Yeah I agree with the others you could go for quite a lot, a school of like 50-100 would look really good.
Although I do recommend you maybe add them in batches of 20-ish so your filter can gradually get ready to take that bio-load.
50-100 would be awesome!
plus minus 50 in this pic, and they just take up a small spot.
This is one of the pics I found while trying to find large schools of them! I love their coloring!
I suggest a minimum of 25, but build it up slowly and keep an eye on your nitrates.
If you do this, PLEASE post lots of pics and videos! I really wanted to have a giant school of nano fish (in my case chili rasboras) in my 55g, and I really regret not trying it. I would love to see how it turns out for you.
I just kept debating what to stock this tank with and I'm not really a fan of community tanks. The idea of a giant school of nanos seemed like a cool idea! Sadly, I suck at videos, at least well composed/edited ones.
Aqadvisor says 25 would be approximately 34% stocked with adequate filtration and 108 would be 100% stocking. Not that aqadvisor is exact, but it should give you an idea. I've had tanks stocked at 150% with a dense plant load and seen minimal increases in nitrates between water changes.
Thanks! I didn't even think about Aqadvisor! Haven't been focused on the hobby in a few years.

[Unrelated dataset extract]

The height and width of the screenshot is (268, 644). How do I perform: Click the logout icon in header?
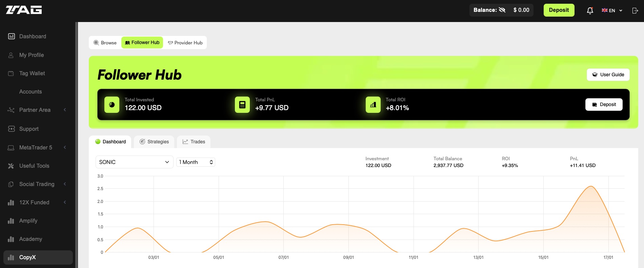pos(635,11)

I will definitely be building up the total number of Embers slowly. Probably ~10 at a time to let the filter adjust to the bioload, that should ease the blow on my wallet too. I've been told, and found in my research, that I should mostly be okay with Embers and shrimp together. The tank has a lot of areas of dense vegetation & as the current planting matures will be heavily planted! I believe this will help with the bioload as well as any potential predation of baby shrimp by adult Embers.